Condizioni per servitù passaggio acque - Art. 1037
Condizioni per imporre servitù di passaggio acque: dimostrare disponibilità, sufficienza e minor pregiudizio al fondo servente.
Chi vuol far passare le acque sul fondo altrui deve dimostrare che può disporre dell'acqua durante il tempo per cui chiede il passaggio; che la medesima è sufficiente per l'uso al quale si vuol destinare; che il passaggio richiesto è il più conveniente e il meno pregiudizievole al fondo servente, avuto riguardo alle condizioni dei fondi vicini, al pendio e alle altre condizioni per la condotta, per il corso e lo sbocco delle acque.
Testo in vigore al .
Fonte: Normattiva — Istituto Poligrafico e Zecca dello Stato (normattiva.it), riprodotto con licenza CC BY 4.0.
Cosa dice, in parole semplici
L'articolo 1037 stabilisce le condizioni che devono essere soddisfatte per imporre una servitù coattiva di passaggio delle acque. Chi chiede il passaggio deve dimostrare tre requisiti: di poter disporre dell'acqua per il periodo richiesto, che la quantità d'acqua sia sufficiente per l'uso previsto, e che il percorso scelto sia il più conveniente e il meno dannoso per il fondo che sopporta la servitù (fondo servente).
La valutazione della convenienza e del minor pregiudizio tiene conto delle condizioni dei fondi vicini, del pendio e di altri aspetti relativi alla condotta, al corso e allo sbocco delle acque. Queste condizioni sono preliminari all'ottenimento del diritto di passaggio.

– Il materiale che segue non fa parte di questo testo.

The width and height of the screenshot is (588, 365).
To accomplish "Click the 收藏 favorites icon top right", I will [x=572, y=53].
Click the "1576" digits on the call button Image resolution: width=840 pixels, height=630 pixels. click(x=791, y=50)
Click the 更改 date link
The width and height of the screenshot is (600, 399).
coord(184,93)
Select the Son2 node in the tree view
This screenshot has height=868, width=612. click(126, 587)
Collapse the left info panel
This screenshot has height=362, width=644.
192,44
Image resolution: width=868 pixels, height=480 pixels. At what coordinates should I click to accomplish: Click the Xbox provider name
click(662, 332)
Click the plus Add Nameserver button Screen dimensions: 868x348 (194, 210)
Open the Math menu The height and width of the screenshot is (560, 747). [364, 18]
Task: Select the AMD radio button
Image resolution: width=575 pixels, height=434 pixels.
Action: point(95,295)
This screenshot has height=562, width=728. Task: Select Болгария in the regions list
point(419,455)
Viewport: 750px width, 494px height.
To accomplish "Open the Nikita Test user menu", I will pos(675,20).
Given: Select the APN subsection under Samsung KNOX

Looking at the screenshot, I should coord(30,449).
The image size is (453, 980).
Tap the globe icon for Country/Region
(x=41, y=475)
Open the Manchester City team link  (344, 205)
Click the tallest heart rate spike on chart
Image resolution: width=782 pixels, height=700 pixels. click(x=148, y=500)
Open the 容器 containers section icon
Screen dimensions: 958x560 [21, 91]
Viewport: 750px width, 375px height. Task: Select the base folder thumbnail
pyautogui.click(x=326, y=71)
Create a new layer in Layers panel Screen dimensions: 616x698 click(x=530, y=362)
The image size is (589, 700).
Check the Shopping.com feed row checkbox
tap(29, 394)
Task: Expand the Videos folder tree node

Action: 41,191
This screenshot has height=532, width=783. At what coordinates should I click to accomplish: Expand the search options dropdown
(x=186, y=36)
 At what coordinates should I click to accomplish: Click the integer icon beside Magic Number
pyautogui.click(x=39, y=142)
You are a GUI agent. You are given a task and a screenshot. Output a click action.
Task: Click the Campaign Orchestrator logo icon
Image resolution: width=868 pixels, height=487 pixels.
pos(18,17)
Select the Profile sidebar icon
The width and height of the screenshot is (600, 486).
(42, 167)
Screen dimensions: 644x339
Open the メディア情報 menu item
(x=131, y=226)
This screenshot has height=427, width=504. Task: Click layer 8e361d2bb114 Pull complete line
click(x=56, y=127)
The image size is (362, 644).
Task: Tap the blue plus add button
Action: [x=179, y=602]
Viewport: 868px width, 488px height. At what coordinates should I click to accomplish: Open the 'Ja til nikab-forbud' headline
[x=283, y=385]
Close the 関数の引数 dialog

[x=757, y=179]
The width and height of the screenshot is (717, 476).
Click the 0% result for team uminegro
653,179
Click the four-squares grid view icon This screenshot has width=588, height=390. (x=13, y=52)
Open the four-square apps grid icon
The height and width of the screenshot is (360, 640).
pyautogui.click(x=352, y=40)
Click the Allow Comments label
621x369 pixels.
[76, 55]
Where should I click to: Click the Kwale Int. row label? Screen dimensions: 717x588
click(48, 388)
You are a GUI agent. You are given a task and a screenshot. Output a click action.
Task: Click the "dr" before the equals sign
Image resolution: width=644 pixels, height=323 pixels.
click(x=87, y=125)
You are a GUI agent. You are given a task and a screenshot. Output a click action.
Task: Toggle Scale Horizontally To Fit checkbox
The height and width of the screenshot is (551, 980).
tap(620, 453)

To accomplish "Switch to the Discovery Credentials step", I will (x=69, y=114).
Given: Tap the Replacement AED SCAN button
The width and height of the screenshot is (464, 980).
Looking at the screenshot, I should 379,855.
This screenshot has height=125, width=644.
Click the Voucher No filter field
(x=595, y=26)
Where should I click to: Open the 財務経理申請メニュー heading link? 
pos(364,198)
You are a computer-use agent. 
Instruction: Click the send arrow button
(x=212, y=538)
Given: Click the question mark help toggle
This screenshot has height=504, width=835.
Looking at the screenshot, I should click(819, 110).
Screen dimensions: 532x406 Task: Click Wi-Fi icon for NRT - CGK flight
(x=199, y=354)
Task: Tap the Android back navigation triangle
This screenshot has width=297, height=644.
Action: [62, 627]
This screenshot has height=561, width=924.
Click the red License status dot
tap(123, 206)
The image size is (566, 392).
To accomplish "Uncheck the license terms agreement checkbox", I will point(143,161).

L'importo dell'indennità per la servitù non è qui stabilito, ma è disciplinato dagli articoli 1038 e 1039.
Quando si applica
- Un agricoltore vuole far passare l'acqua per irrigare il suo campo attraverso il terreno del vicino.
- Un proprietario di un fondo senza accesso a un corso d'acqua chiede di costruire un acquedotto sul fondo altrui.
- Un comune intende portare l'acqua potabile a una frazione attraversando terreni privati.
- Un impianto industriale necessita di acqua per il raffreddamento e deve attraversare proprietà altrui.
- Un privato richiede un passaggio temporaneo di acque per lavori di bonifica sul fondo di un altro.
Cosa questo articolo non dice
- La determinazione dell'indennità da pagare al proprietario del fondo servente (è trattata agli artt. 1038-1039).
- Le modalità di esecuzione delle opere (disciplinate dall'art. 1046).
- Il contenuto della servitù una volta costituita (art. 1047).
- Il diritto di utilizzare l'acqua in sé (non regolato da questo articolo, ma da altre norme sul demanio idrico).